Count how many lines of the material below contain the string "Solutions". Reply with the number only.

Material:
--- Start ---

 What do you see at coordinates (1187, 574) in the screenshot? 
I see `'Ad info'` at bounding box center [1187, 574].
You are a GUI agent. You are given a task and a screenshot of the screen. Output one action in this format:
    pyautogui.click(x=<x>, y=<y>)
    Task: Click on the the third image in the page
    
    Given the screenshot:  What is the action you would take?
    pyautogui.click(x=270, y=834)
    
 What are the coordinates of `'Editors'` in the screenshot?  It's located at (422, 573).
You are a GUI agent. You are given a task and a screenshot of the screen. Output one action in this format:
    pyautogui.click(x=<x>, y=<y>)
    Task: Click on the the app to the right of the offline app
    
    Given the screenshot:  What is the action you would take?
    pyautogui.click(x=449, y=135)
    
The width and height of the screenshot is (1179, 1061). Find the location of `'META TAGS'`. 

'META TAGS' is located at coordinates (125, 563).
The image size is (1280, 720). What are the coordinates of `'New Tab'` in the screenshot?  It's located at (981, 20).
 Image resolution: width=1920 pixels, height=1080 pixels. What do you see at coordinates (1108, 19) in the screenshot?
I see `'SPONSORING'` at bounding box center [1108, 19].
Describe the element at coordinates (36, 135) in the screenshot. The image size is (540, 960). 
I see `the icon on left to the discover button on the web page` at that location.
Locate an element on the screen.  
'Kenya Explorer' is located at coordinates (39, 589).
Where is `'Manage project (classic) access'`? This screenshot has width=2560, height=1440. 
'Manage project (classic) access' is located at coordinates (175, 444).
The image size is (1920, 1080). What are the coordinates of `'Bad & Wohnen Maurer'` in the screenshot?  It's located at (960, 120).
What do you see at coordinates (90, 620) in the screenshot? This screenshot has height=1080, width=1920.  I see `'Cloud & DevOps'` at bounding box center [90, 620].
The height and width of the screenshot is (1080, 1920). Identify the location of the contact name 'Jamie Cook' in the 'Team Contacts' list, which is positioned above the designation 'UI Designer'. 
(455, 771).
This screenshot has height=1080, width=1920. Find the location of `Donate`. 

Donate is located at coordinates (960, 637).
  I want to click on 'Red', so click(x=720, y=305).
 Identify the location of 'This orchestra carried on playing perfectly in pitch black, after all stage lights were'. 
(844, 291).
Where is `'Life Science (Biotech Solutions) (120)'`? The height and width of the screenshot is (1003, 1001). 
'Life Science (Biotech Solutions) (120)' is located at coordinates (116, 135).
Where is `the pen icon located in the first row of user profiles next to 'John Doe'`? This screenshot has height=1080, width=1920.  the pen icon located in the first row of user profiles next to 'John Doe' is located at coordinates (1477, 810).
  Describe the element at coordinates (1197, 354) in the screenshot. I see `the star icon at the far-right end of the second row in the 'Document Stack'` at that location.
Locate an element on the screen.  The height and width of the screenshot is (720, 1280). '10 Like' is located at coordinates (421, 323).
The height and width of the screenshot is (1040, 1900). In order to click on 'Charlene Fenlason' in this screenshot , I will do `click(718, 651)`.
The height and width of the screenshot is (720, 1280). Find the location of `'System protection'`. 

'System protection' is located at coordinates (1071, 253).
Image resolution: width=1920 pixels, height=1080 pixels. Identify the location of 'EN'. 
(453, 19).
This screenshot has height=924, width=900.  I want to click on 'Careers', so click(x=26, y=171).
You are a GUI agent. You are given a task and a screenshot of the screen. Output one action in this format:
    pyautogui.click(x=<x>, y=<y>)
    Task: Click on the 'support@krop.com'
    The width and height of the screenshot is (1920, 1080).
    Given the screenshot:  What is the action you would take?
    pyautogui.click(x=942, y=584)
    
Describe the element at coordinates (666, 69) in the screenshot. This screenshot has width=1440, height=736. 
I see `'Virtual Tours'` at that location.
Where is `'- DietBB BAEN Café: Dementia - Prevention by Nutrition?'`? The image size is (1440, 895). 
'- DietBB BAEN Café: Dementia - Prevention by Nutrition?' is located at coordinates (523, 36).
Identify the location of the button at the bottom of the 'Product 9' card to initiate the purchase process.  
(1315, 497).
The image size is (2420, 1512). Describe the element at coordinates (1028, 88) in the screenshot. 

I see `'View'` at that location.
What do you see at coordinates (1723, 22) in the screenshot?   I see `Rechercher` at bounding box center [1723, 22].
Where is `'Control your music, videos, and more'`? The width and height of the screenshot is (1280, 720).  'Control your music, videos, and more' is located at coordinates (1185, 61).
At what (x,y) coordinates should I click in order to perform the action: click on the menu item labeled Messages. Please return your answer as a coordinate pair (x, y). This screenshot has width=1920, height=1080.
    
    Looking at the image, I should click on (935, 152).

--- End ---

Solution for this exercise: 2